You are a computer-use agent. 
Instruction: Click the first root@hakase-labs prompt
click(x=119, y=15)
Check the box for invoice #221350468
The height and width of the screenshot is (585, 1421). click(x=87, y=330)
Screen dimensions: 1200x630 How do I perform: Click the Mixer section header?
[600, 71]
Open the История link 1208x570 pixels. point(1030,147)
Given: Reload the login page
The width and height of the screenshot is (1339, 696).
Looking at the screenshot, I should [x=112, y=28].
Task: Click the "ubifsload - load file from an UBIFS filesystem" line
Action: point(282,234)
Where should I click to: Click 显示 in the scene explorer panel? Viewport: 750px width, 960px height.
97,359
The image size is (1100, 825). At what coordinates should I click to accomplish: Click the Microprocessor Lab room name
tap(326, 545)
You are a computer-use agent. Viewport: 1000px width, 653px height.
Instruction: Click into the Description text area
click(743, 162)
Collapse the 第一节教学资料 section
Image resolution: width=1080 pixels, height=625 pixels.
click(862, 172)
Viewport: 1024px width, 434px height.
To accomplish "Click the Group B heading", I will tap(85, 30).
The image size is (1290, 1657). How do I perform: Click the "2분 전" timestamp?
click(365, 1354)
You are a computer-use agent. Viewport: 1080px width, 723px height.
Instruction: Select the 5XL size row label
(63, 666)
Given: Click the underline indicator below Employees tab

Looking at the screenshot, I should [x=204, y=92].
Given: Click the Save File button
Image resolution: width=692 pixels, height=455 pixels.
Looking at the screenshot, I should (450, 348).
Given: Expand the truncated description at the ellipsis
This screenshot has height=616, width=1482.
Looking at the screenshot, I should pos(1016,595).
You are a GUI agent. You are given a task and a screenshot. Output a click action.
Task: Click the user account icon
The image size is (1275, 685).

**The problem**
Find the word "computer" in the listing above, then copy each line where it turns up.

**Result below**
You are a computer-use agent. 
You are a computer-use agent. Viewport: 1000px width, 653px height.
You are a computer-use agent. Viewport: 1080px width, 723px height.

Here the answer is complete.